Data under study -
_____
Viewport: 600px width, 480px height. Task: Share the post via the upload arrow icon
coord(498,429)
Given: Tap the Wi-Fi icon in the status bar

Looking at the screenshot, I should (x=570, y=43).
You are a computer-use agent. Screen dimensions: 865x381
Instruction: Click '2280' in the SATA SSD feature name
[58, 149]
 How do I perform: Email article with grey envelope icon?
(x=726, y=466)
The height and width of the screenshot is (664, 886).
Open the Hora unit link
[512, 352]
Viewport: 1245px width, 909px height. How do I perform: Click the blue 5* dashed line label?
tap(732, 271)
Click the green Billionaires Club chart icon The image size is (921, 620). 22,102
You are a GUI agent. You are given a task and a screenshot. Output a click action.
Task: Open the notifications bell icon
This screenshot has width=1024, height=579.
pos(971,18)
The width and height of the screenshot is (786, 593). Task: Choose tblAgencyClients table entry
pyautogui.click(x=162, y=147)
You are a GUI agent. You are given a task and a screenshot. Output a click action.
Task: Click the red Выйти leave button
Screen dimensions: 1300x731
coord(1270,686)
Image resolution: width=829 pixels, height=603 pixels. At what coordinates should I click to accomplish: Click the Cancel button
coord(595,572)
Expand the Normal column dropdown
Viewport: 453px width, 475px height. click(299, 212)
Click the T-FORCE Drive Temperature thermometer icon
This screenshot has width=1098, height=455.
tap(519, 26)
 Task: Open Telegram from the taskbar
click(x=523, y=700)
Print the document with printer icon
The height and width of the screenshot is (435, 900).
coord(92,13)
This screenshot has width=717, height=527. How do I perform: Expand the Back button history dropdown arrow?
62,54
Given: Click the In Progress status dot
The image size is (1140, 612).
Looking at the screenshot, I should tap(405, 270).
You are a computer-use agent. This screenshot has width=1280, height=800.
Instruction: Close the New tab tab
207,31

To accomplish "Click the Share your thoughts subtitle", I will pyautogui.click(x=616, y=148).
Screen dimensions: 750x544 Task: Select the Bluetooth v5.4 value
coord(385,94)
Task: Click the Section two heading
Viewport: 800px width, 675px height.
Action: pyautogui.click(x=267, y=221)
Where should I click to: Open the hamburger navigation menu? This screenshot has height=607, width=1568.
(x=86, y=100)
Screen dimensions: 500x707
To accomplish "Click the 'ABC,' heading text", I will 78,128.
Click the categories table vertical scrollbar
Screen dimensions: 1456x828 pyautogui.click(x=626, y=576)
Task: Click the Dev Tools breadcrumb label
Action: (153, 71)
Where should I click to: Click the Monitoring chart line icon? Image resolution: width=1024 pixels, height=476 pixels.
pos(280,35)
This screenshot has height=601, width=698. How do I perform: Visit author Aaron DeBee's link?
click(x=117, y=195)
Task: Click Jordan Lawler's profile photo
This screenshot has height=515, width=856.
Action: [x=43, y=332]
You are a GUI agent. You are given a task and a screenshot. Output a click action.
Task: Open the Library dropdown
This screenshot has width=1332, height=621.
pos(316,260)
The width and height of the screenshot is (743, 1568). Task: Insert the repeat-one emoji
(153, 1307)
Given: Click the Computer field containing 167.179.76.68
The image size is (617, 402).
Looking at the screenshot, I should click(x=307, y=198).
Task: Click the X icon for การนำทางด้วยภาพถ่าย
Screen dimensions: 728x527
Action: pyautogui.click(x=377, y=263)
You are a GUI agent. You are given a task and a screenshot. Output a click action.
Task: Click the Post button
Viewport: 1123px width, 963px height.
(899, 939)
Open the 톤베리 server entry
_____
Work order -
Please work out how many lines above contain the string "heading", and reply with that number alone.

Task solution -
2